WRITTEN INSTRUCTION 1:
Rewrite the club pin announcement from "You can find" up to and including "cover added charges.", swapping "order form" for "purchase form".
WRITTEN INSTRUCTION 2:
Carry the club pin announcement forward from its final sentence.
##### TEXT SEGMENT #####
Jean jacket. Jean backpack. Regular backpack. James Clark Ross body pillow. Suspenders. Camp counsellor lanyard. Government agent lanyard. Bulletin board where you put your lists of groceries. Bulletin board where you put your lists of enemy operatives. Welsh wig. What do these things have in common? That’s right, they’re all items that are just begging to be spiced up with the judicious application of pins and buttons. There’s no better way of showing off your interests and hobbies than with a cute pin, which is why we here at Terror and Erebus F.C. are excited to introduce: club badge pins!
Flash your dedication to the best club in the world with these acrylic beauties, featuring our iconic club crest. Purchase of a pin not only helps boast to the world that you’re a football fan of exquisite taste, but also supports a good cause: 100% of the profits will be donated to the Nunavut Soccer Association, a volunteer non-profit working to grow the beautiful game for all who love and benefit from it in Nunavut. Take a peek for yourself into the world of far north football and what it brings to communities beyond just the glory of bragging rights when you’ve won your local derby.
You can find our order form here. The cost of each pin is $7/pin, plus $3 for shipping within the US. Due to disruptions in the wooden ship/desert caravan/log flume supply chain thanks to the tragic ongoing tuberculosis outbreak, international orders have a $10 shipping cost to cover added charges.
##### MATERIAL #####
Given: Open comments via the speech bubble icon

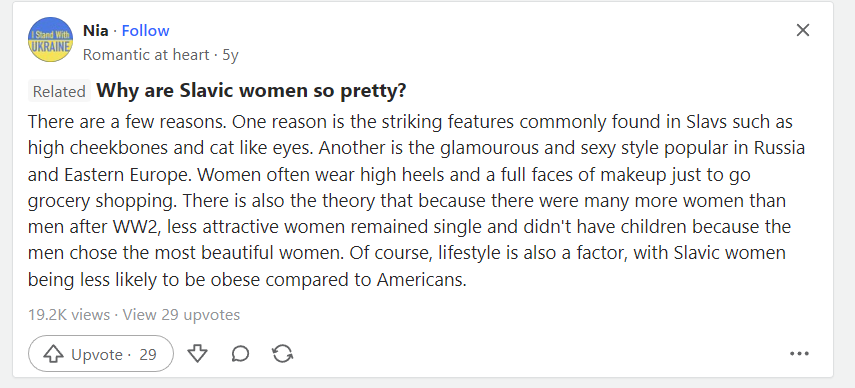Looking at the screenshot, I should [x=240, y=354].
#####
##### MATERIAL #####
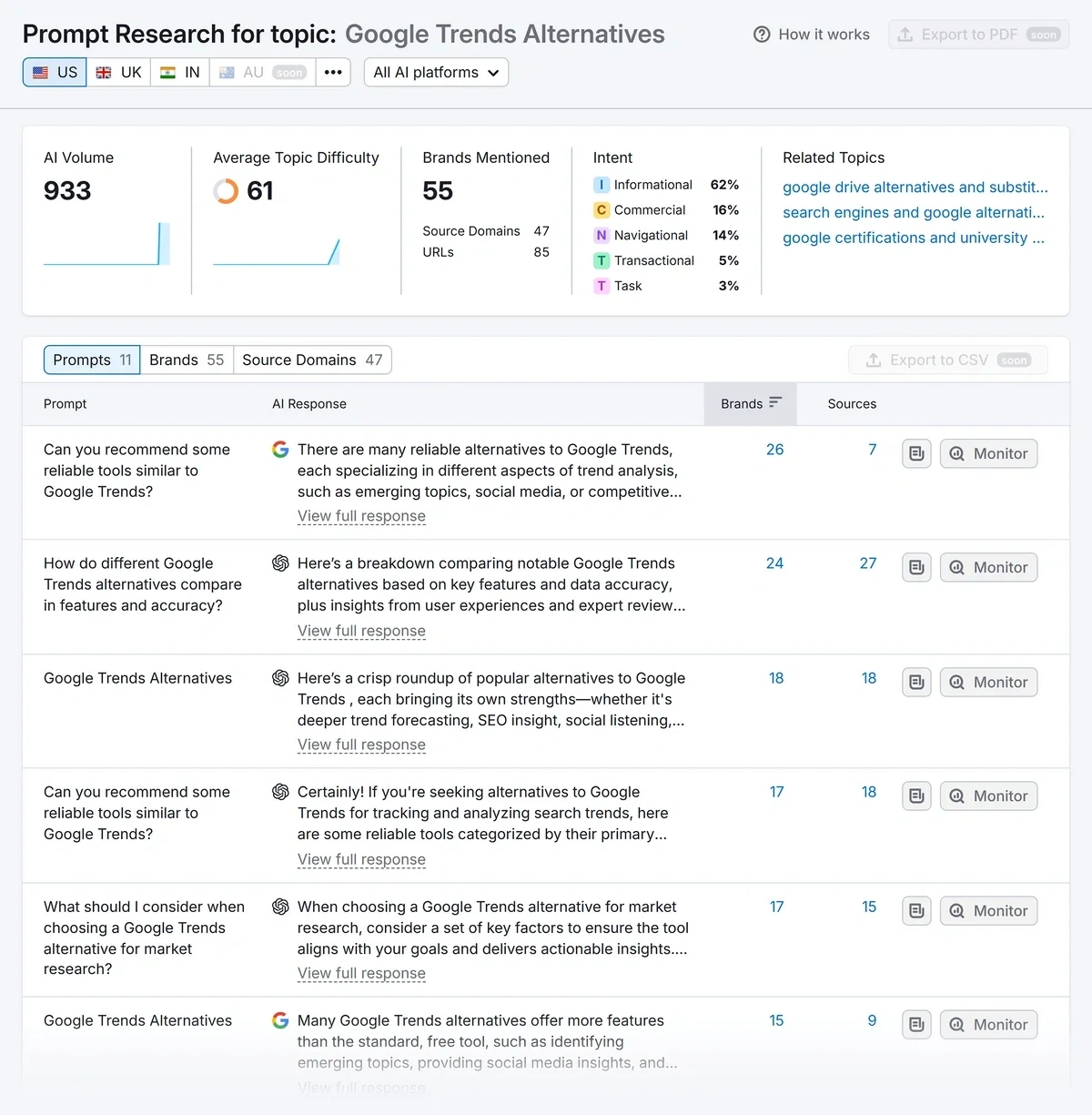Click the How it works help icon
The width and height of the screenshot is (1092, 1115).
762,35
#####
##### MATERIAL #####
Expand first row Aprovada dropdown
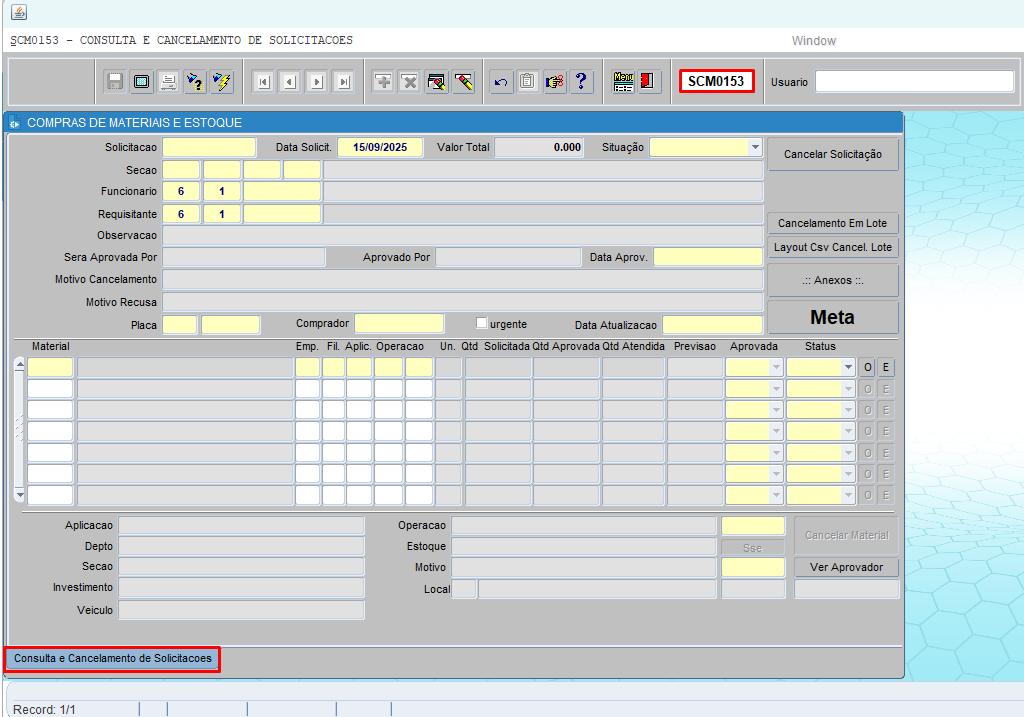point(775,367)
#####
RIGHT ANSWER 1:
You can find our purchase form here. The cost of each pin is $7/pin, plus $3 for shipping within the US. Due to disruptions in the wooden ship/desert caravan/log flume supply chain thanks to the tragic ongoing tuberculosis outbreak, international orders have a $10 shipping cost to cover added charges.

RIGHT ANSWER 2:
Here at Terrebus F.C. we believe in environmentally conscious business: after all, if the planet burns we’ll have nothing fun to spend our ludicrous amounts of money on. So that’s why, instead of throwing anything away, we’re also offering DAMAGED PINS at a discounted rate of $4/pin. (With the same shipping rates.)
Give yourself a break from human flesh and feast your eyes instead on more pin glamour shots, including details on damaged pins, below the cut:
And of course.....
Concept ideas for damaged pins: gift for a friend whom you like, but not too much --- fine art final dissertation about imperfection being the source of all true beauty --- economics final dissertation about the drawbacks of mass production, presented as Exhibit A that really we should return to cottage industry --- opportunity to flex creative muscles by recreating the missing patch and carefully, lovingly pasting it in place --- you feel genuine pity for how pathetic club management is and also want to support charity, so you’re climbing your karma ladder rung for the day by taking these off our hands --- lost the backing for one of your favourite earrings and really just want the butterfly clutch --- you’re a Tuberculosis FC supporter trying to earn clout by slagging us off for faulty merchandise on Twitter.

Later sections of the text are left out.